Citation: Missal v. York Condominium Corporation No. 504, 2022 ONCAT 2

 

Order under section 1.44 of the Condominium Act, 1998.

Member: Stephen Roth, Member

The Applicant,
Perry Missal
Self-Represented

The Respondent,
York Condominium Corporation No. 504
Represented by Leza Blair, Condominium Manager

Hearing: Written Online Hearing – October 26, 2021 to December 13, 2021

REASONS FOR DECISION

A.   OVERVIEW

[1]       Mr. Missal, the Applicant, is the owner of a unit in York Condominium Corporation No. 504 (the “Respondent” or “YCC#504”).

[2]       The Applicant emailed the prescribed Request for Records form to the Respondent on February 8, 2021, requesting the following records in electronic format:

(1)   the Record of Owners and Mortgagees of YCC#504, and

(2)  the General Ledger for Repairs and Maintenance (“ledger”) from January 1, 2014, to the date of his records request, February 8, 2021.

[3]       The Respondent confirmed receipt of the Request for Records form in a responding email on the same date, February 8, 2021, but provided no further response.

[4]       Having received no response from the Respondent to his records request, including the Board’s Response to Records Request form, within thirty days, the Applicant filed an application with the Condominium Authority Tribunal (“CAT”), which was accepted on or about March 22, 2021. Within a day of the Respondent’s notification of the CAT application, YCC#504 emailed the Respondent on March 23, 2021 and attached the Board’s Response to Request for Records form.

[5]       In its March 23, 2021 response, YCC#504 indicated that it kept the record of owners and mortgagees in electronic format and the Applicant was entitled to access the record as requested. However, the record itself was not included with the response. Subsequently, in the Negotiation Stage of the CAT process, YCC#504 provided the Applicant with the record of owners and mortgagees, a core record, in electronic format.

[6]       In its March 23, 2021 response, the Respondent indicated that the Applicant may not examine or obtain a copy of the ledger, a non-core record.
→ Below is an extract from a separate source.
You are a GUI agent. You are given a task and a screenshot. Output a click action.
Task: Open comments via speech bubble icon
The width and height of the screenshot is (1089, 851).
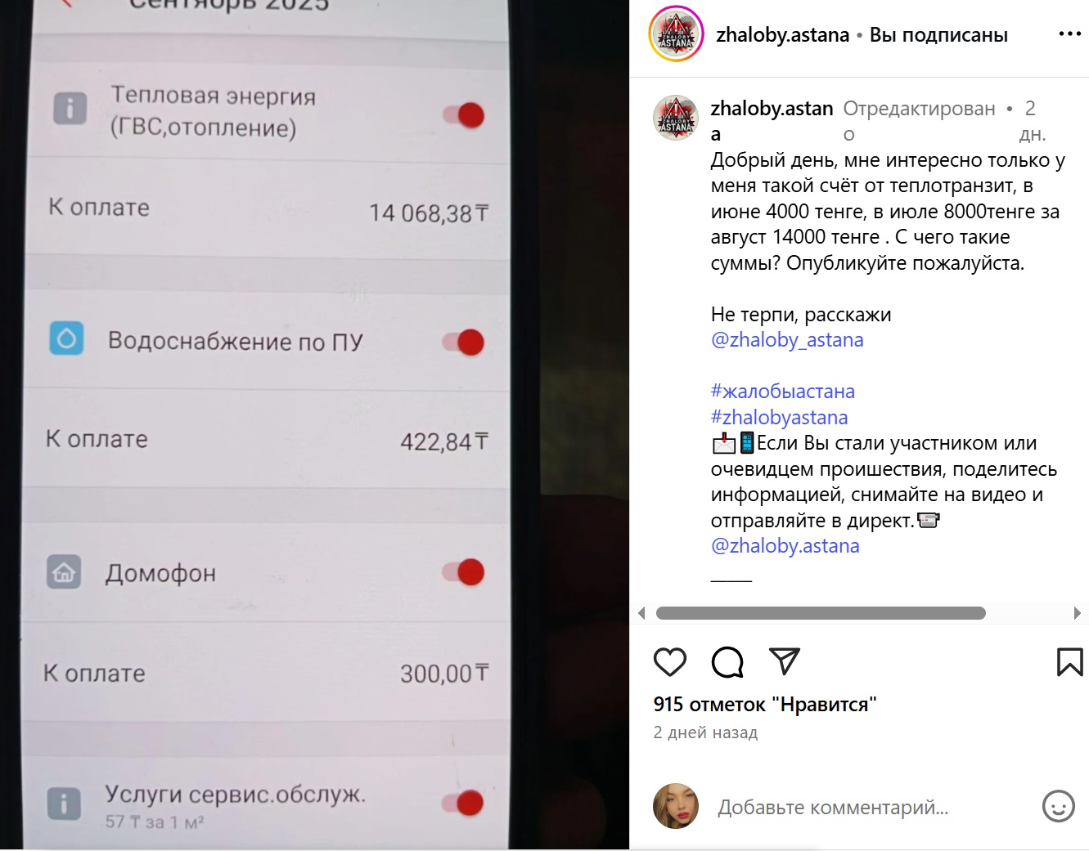click(727, 661)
However, in its explanation, the Respondent indicated that YCC#504 “has electronic information on repairs and maintenance from 2016 to 2021 and that information is enclosed.” Indeed, the Respondent attached the ledger for the period July 1, 2016 to February 8, 2021 in redacted format with its March 23, 2021 response. However, the response made neither specific reference to the missing period of January 1, 2014 to June 30, 2016 nor its reasons for redacting the ledger for the period of July 1, 2016 to February 8, 2021.

[7]       Subsequently, during the mediation stage of the CAT process, the Respondent provided a fee estimate of $167.60 to the Applicant to provide paper copies of the ledger for the period January 1, 2014 to June 30, 2016, records that were stored in paper format at Blue Pencil, a third-party storage facility. The Applicant does not accept the fee estimate as reasonable.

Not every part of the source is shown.